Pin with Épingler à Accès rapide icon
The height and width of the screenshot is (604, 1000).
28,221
--
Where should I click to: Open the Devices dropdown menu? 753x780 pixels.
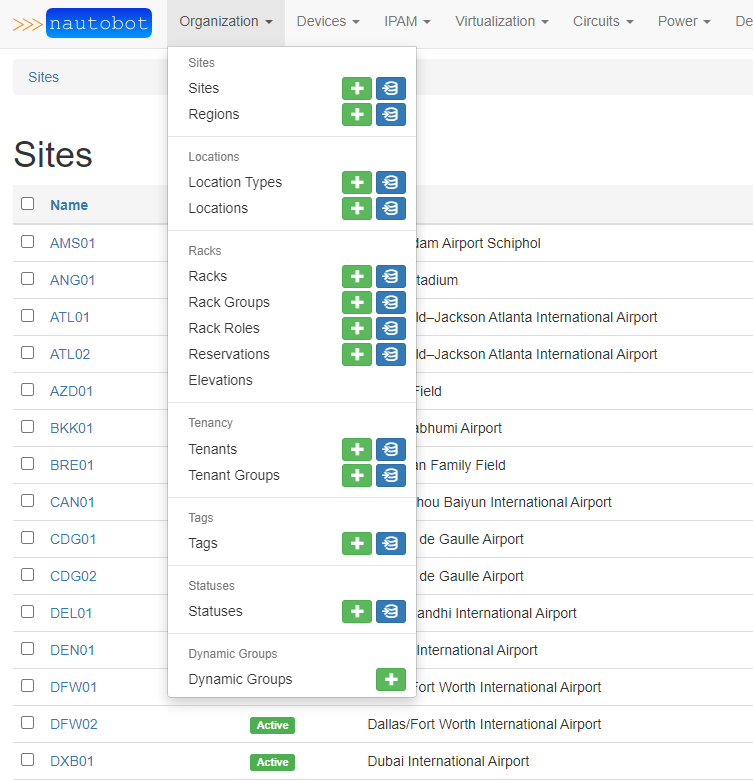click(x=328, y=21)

**TASK BRIEF**
Reproduce the stretch from the line containing "Where should I" through the line containing "click(x=328, y=21)", requests included, with every coordinate in the answers shifted up by 136. Leave out the pictures.

**ANSWER TO THE TASK**
Where should I click to: Open the Devices dropdown menu? 753x780 pixels.
click(x=464, y=157)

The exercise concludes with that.